Pensando en nosotros, el tema es que Dios no intervendrá mágicamente para modificar el mal de nuestro mundo. La responsabilidad es nuestra: si estamos del lado de los malvados y ellos van siendo mayoría, entonces sucumbiremos sin remedio. Pero si nos ponemos del lado de los “justos”, de la justicia, de la verdad, del evangelio, entonces viviremos; y, exactamente viviremos por esa fe que conduce nuestros destinos. La fuerza de Dios es la nuestra. Es algo lejano, pero llegará. Su gracia, el Mesías, el Espíritu, están con nosotros, y lo esperado llegará, pero no “con magia”, sino con la respuesta “justa” de cada uno de nosotros.
Por eso el Salmo es tan contundente: “que no seamos sordos a tu voz”. Hay que escuchar lo que Dios nos pide, lo que quiere de nosotros; y no lo que nosotros nos imaginamos que Él nos pide, como el Profeta Habacuc; él creía que la intervención de Dios sería milagrosa; pero esos no eran los planes de Yahvé. Él le echaba toda la responsabilidad a Dios; pero Dios se la devuelve. Hay que saber escuchar, discernir, buscar lo que Dios quiere, y no confundirlo con lo que nosotros queremos y buscamos. Ese es el gran tema de la manipulación del deseo de Dios.
Cierto que los problemas que vivimos nos desbordan; pero quizá no son mayores que los que tenía la Primitiva comunidad de seguidores de Jesús. En su carta a Timoteo, San Pablo, viendo las dificultades y probablemente una cierta reacción cobarde de su discípulo, lo exhorta con toda vehemencia –una vez más- a que asuma su propia responsabilidad; que no tenga un “espíritu de temor”.
Por la carta, parece que su discípulo se había ido enfriando en su experiencia religiosa. Por eso Pablo le pide que “reaviva el don de Dios” que había recibido. Como que si Dios se le hubiera diluido en la lucha de cada día y, entonces, su fe había ido desapareciendo. Y cuando eso sucede, nos confiamos sólo a nuestras propias fuerzas; pero nadie puede luchar así contra el mal del mundo. Es la fuerza de Dios que se nos comunica por el “espíritu de fortaleza”, la que nos permite luchar –como el mismo Pablo dirá- con “una esperanza contra toda esperanza”. Parece que ya Timoteo se estaba avergonzando de Pablo encadenado.
El cuestionamiento último que le hace es que analice si su predicación está “conformada” o no por el Evangelio que le transmitió y que tiene su fundamento en Cristo Jesús. No es difícil –pensando en nosotros- confiarnos más en lo que nos dicen los predicadores, amigos, políticos, o incluso las invitaciones que nos hace la sociedad de consumo, que en el Evangelio de Nuestro Señor Jesucristo.
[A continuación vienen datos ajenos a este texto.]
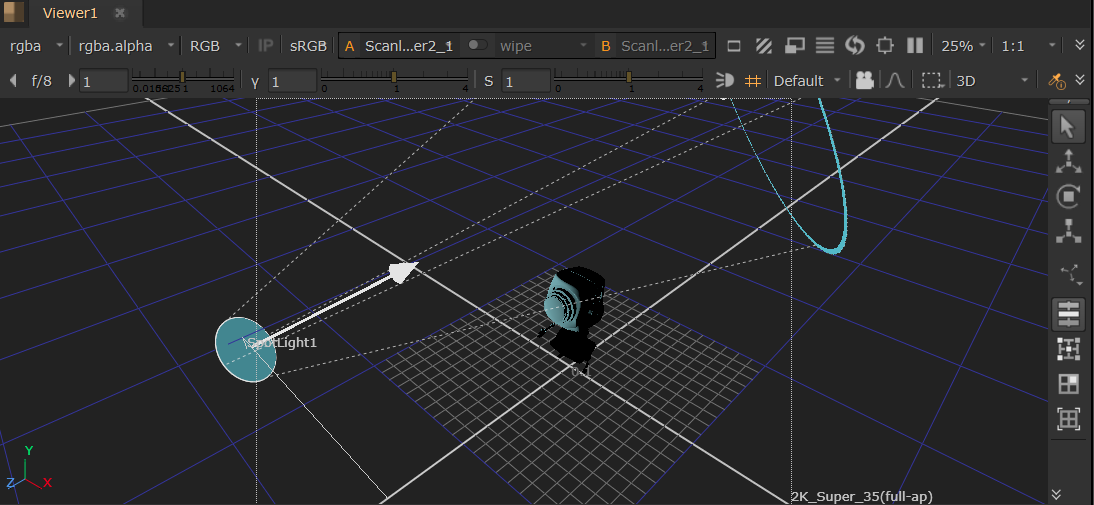Open the Default camera selection dropdown
The height and width of the screenshot is (505, 1094).
point(807,80)
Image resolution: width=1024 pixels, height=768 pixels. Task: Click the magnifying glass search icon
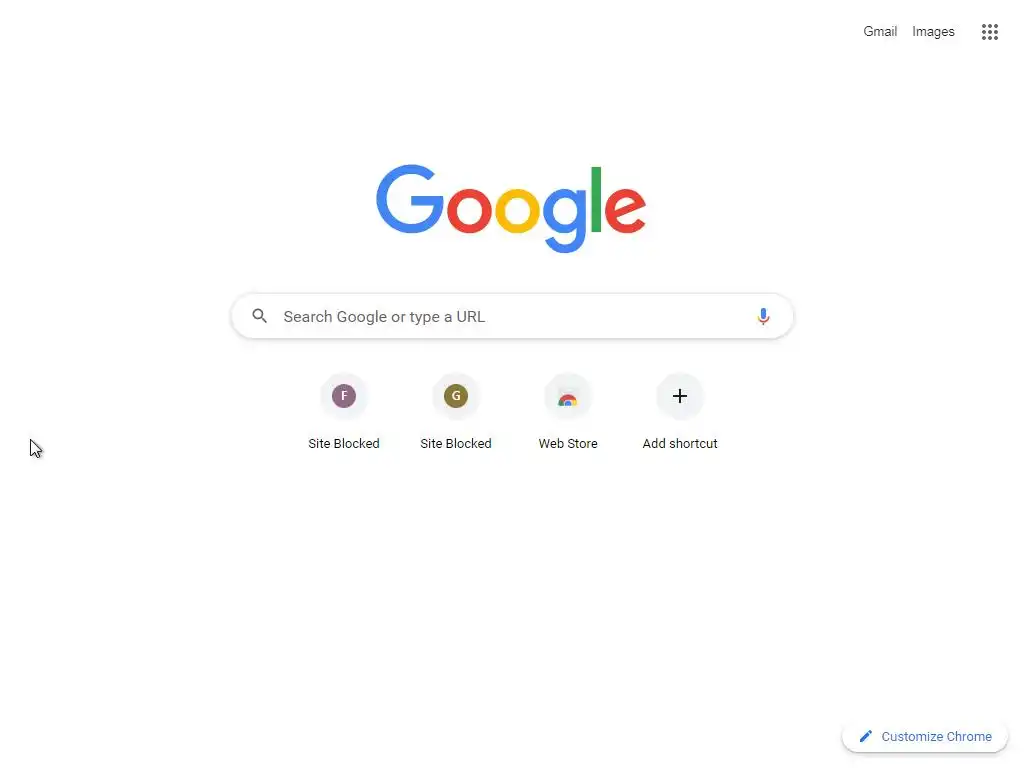259,316
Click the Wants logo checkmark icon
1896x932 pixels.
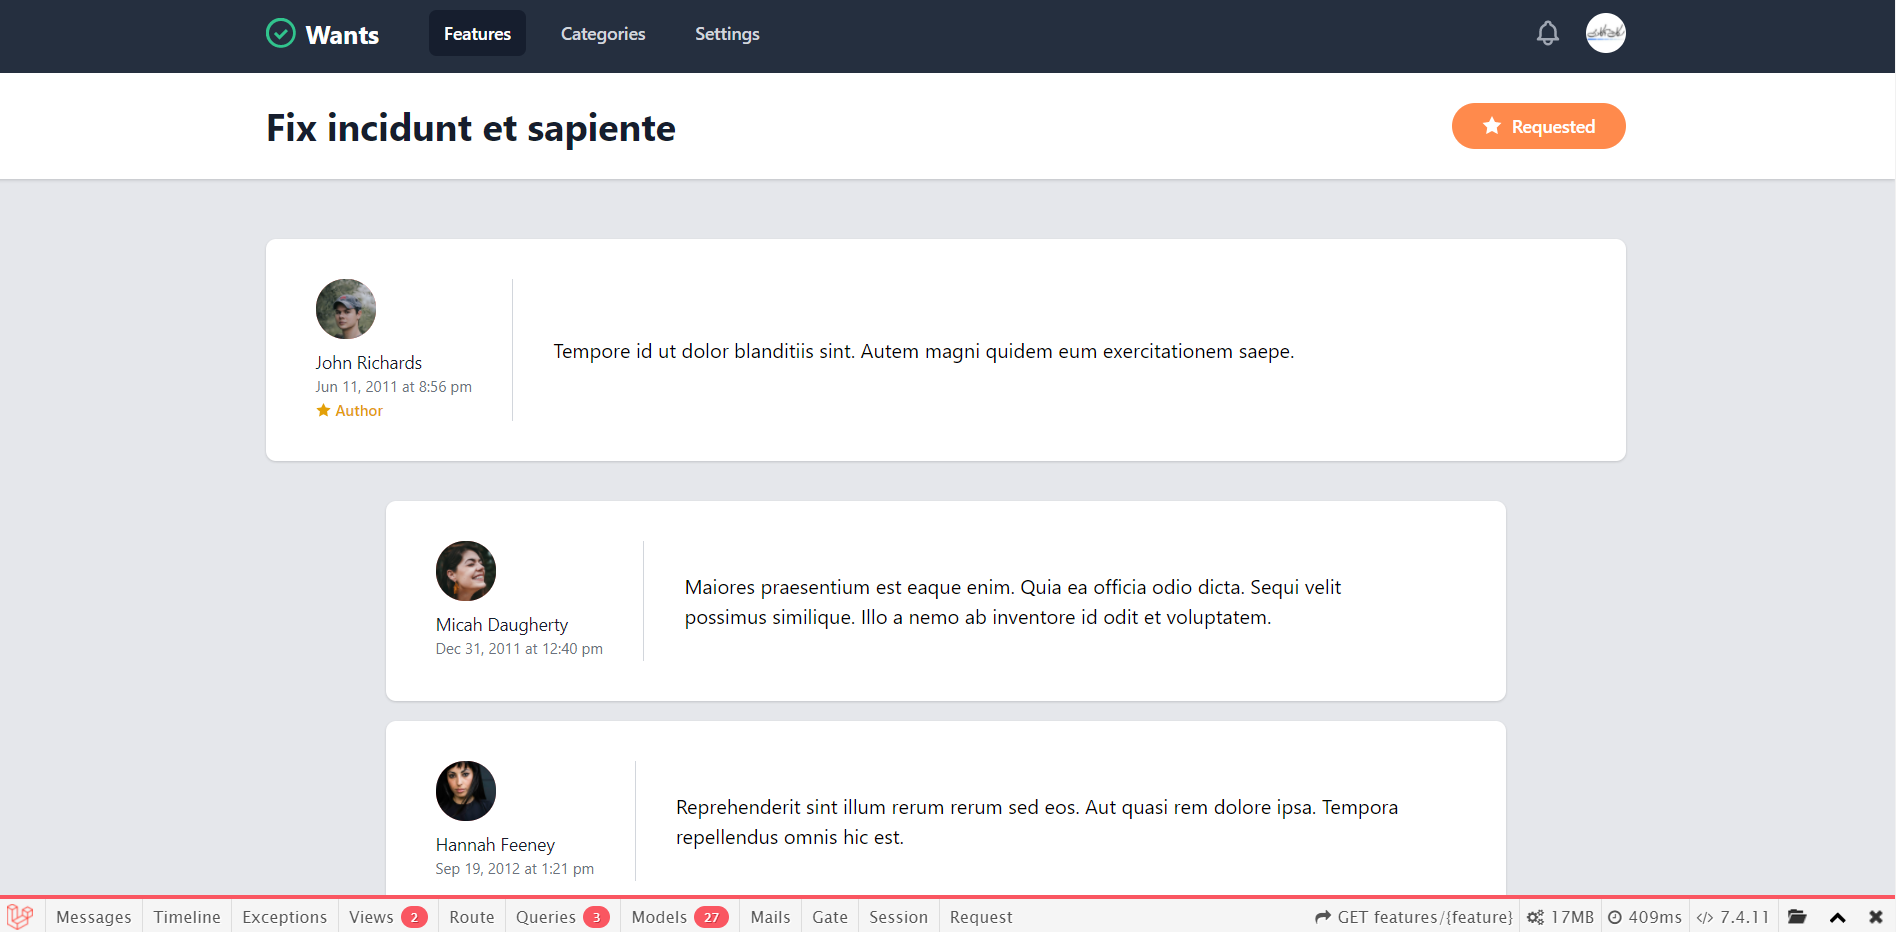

Finalmente, San Lucas nos transmite esa escena de los discípulos que –una vez más- ante la dificultad de la misión, le piden que les aumente la fe. Pero el tema no es ese. No es Dios el que les va a solucionar los problemas; son ellos quienes tienen que preguntarse justamente por el tipo de fe que tienen. No hay milagros fáciles, sino respuestas claras que los creyentes hemos de dar.
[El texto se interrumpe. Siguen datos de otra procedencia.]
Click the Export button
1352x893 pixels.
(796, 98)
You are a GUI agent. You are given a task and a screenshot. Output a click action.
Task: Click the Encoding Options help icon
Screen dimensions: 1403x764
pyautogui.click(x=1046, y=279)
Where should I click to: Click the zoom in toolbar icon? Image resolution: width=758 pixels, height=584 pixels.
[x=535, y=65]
Además, ellos piden “más fe”; piensan que es cuestión de “cantidad”. Ya tienen, pero quieren más. No obstante, ese no es el tema. Es cuestión de calidad. Se puede tener fe, tan pequeña como la semilla de mostaza; pero si es verdadera fe, con ella podremos mover montañas.
La conclusión es también contundente. Que al responder a lo que Dios nos invita y trabajar incansablemente por el Reino, no pensemos que somos unos héroes y que todo mundo nos tiene que aplaudir. Simplemente “hemos hecho lo que teníamos que hacer”.